WRITTEN INSTRUCTION 1
In the Castor Maritime earnings release, what tenor does the sustainability-linked senior term loan facility secured on October 13, 2025 have?
WRITTEN INSTRUCTION 2
From the Castor Maritime earnings release, write out the part that opens with the words containing "Castor Maritime Inc. (NASDAQ: CTRM)" and closes with "December 31, 2025.", swapping "diversified" for "integrated".
WRITTEN INSTRUCTION 3
In the Castor Maritime earnings release, what comparison is the 11.3% decrease in total vessel revenues based on?

DOCUMENT SECTION
Castor Maritime Inc. Reports Net Income of $17.6 Million for the Three Months Ended December 31, 2025 and Net Income of $21.5 Million for the Year Ended December 31, 2025

Limassol, Cyprus - April 15, 2026

Castor Maritime Inc. (NASDAQ: CTRM) ("Castor" or the "Company"), a diversified global shipping and energy company, today announced its results for the three months and year ended December 31, 2025.

Highlights of the Fourth Quarter Ended December 31, 2025:
Total vessel revenues: $13.3 million for the three months ended December 31, 2025, as compared to $15.0 million for the three months ended December 31, 2024, or an 11.3% decrease;

• Revenue from services: $9.2 million for the three months ended December 31, 2025;
• Net income of $17.6 million for the three months ended December 31, 2025, as compared to a $32.7 million loss for the three months ended December 31, 2024, or a 153.8% increase;
• Adjusted net income(1) of $5.2 million for the three months ended December 31, 2025, as compared to a $7.7 million loss for the three months ended December 31, 2024;
• Earnings / (loss) per common share, basic: $1.21 per share for the three months ended December 31, 2025, as compared to ($1.24) per share for the three months ended December 31, 2024;
• EBITDA(1): $23.5 million for the three months ended December 31, 2025, as compared to $(28.7) million for the three months ended December 31, 2024;
• Adjusted EBITDA(1): $11.2 million for the three months ended December 31, 2025, as compared to $3.4 million for the three months ended December 31, 2024;
• Cash and restricted cash of $152.8 million as of December 31, 2025, as compared to $87.9 million as of December 31, 2024;
• On October 13, 2025, we and Toro Corp. ("Toro") agreed to the full redemption of 60,000 shares of our 8.75% Series E Cumulative Perpetual Convertible Preferred Shares issued by us in September 2025 (the "Series E Preferred Shares"), for cash consideration equal to its stated amount of $60.0 million plus 0.523% thereof, including accrued and unpaid distributions; and
• On October 13, 2025, we secured a $50.0 million sustainability-linked senior term loan facility with a five-year tenor.

RAW DATA
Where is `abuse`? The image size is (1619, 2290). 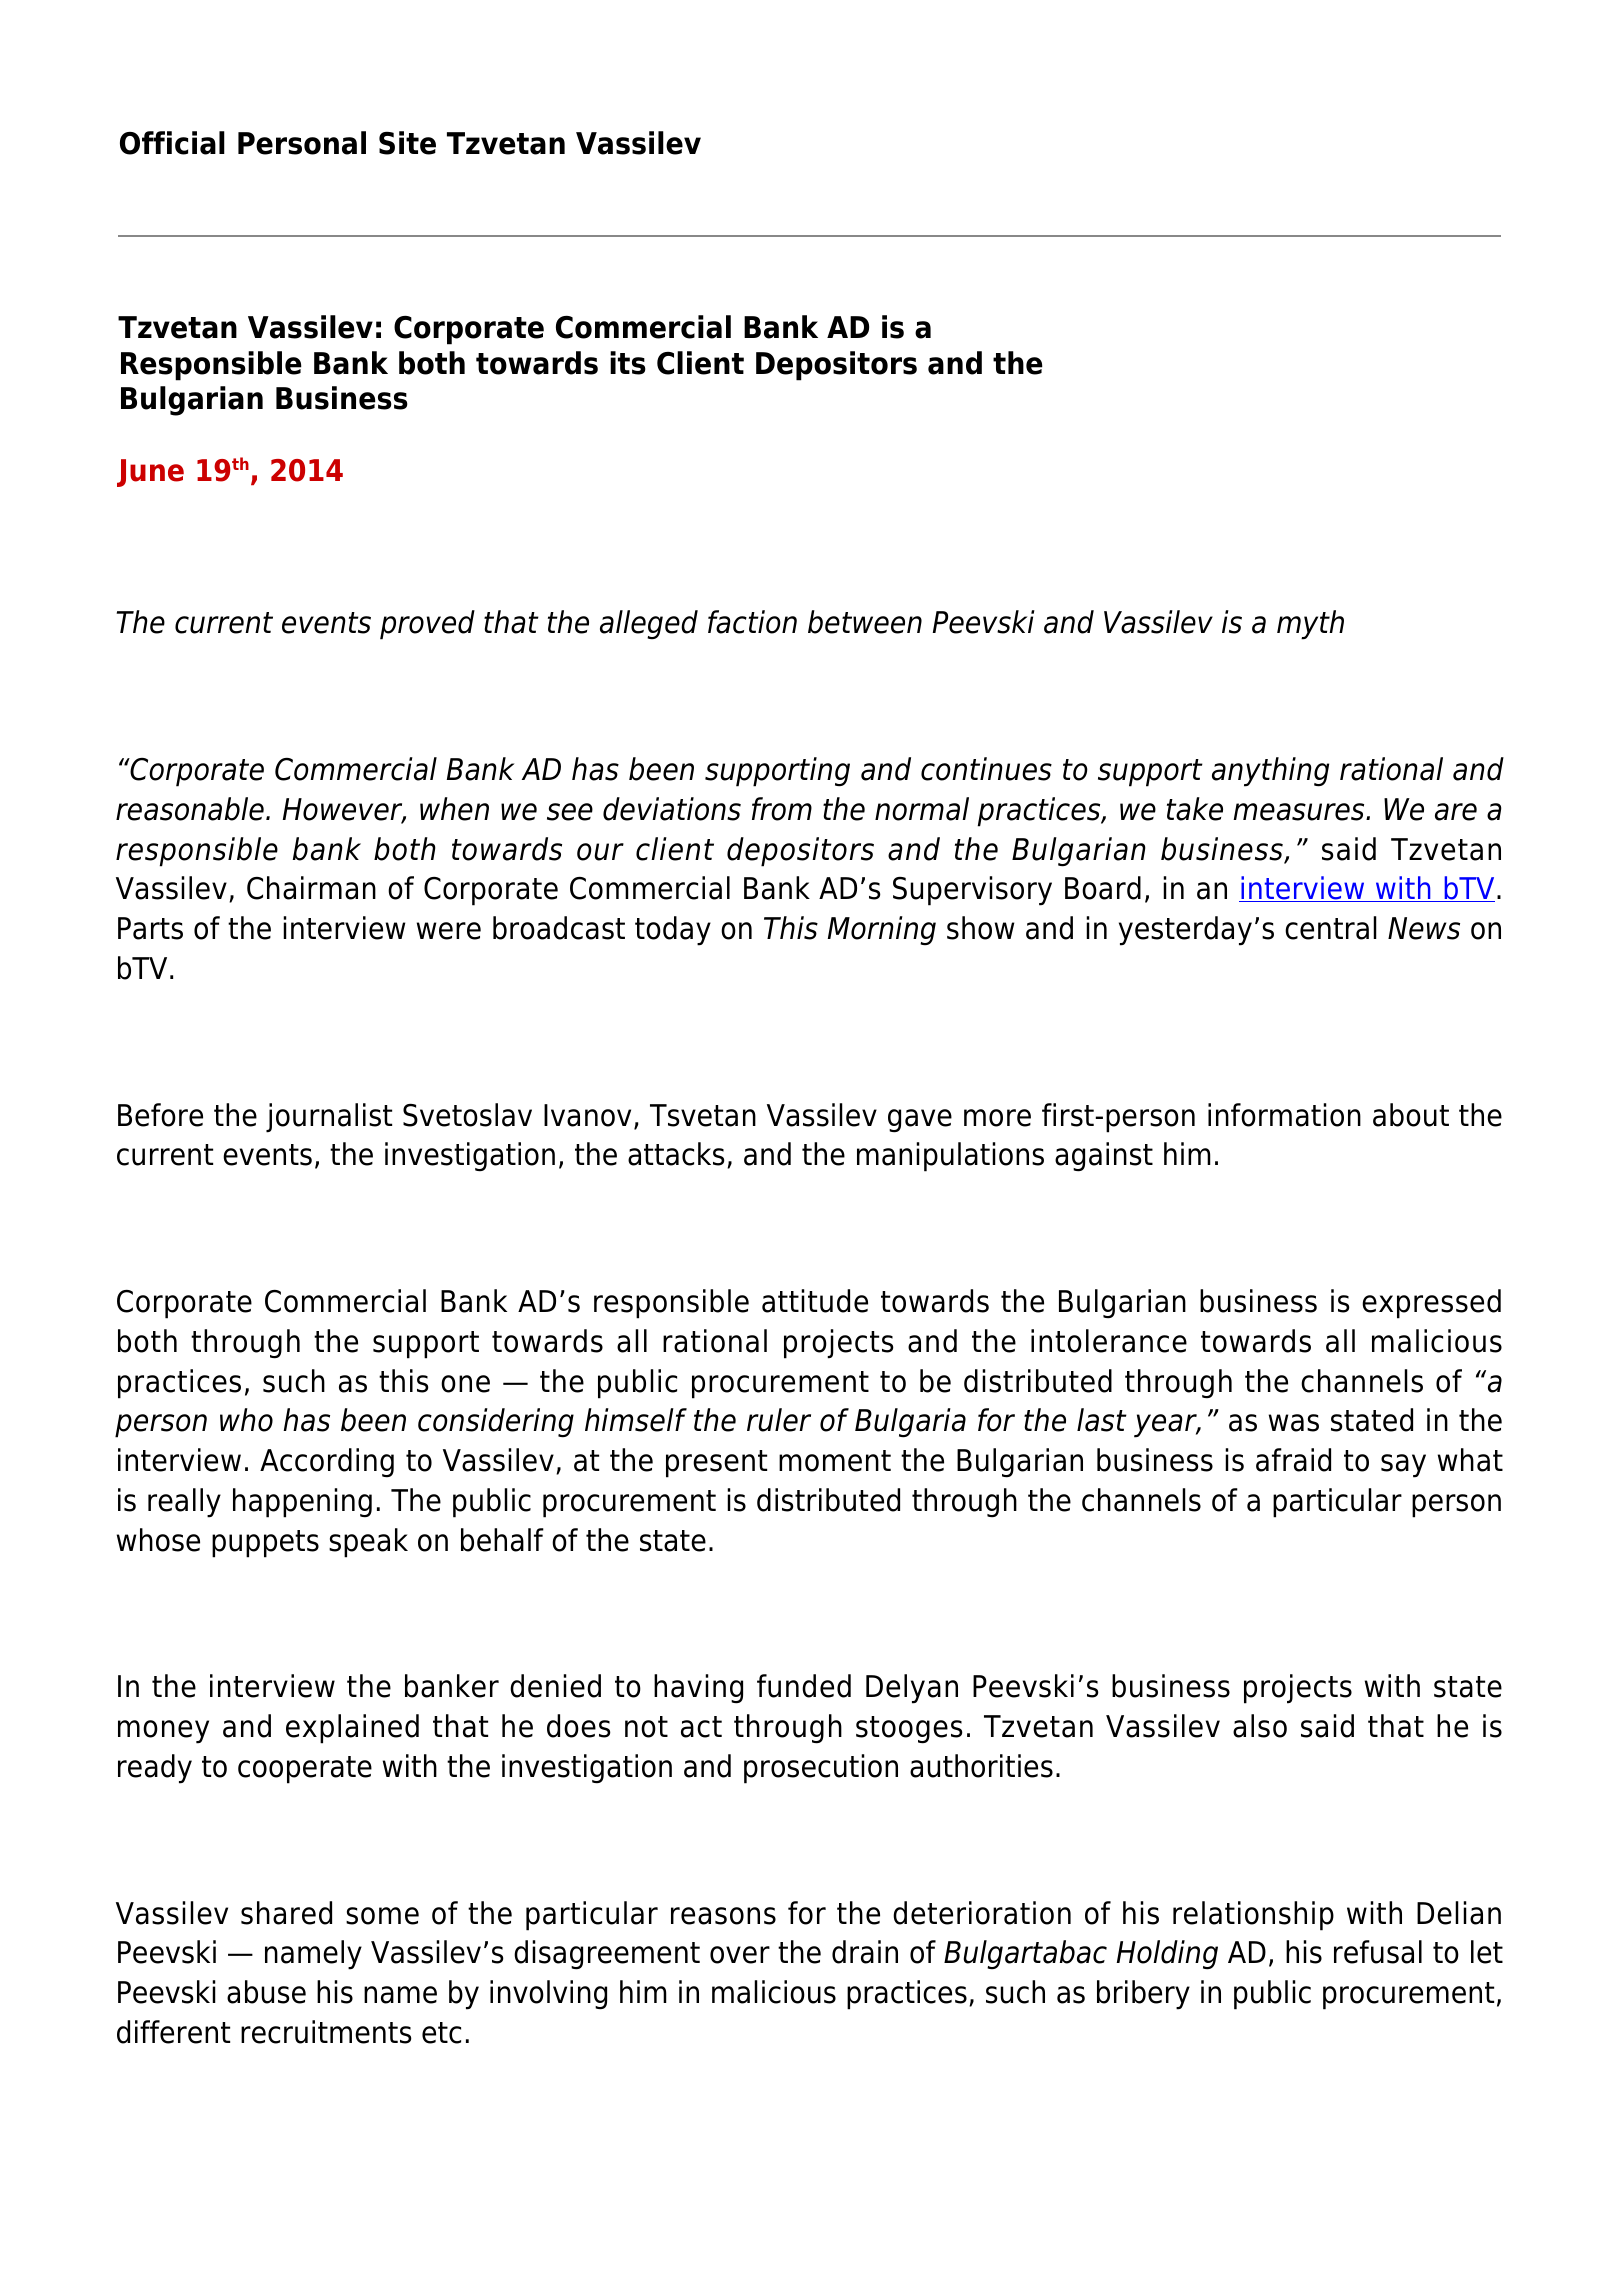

RESULT 1
A five-year tenor.

RESULT 2
Castor Maritime Inc. (NASDAQ: CTRM) ("Castor" or the "Company"), a integrated global shipping and energy company, today announced its results for the three months and year ended December 31, 2025.

RESULT 3
Total vessel revenues were $13.3 million for the three months ended December 31, 2025. For the three months ended December 31, 2024, they were $15.0 million.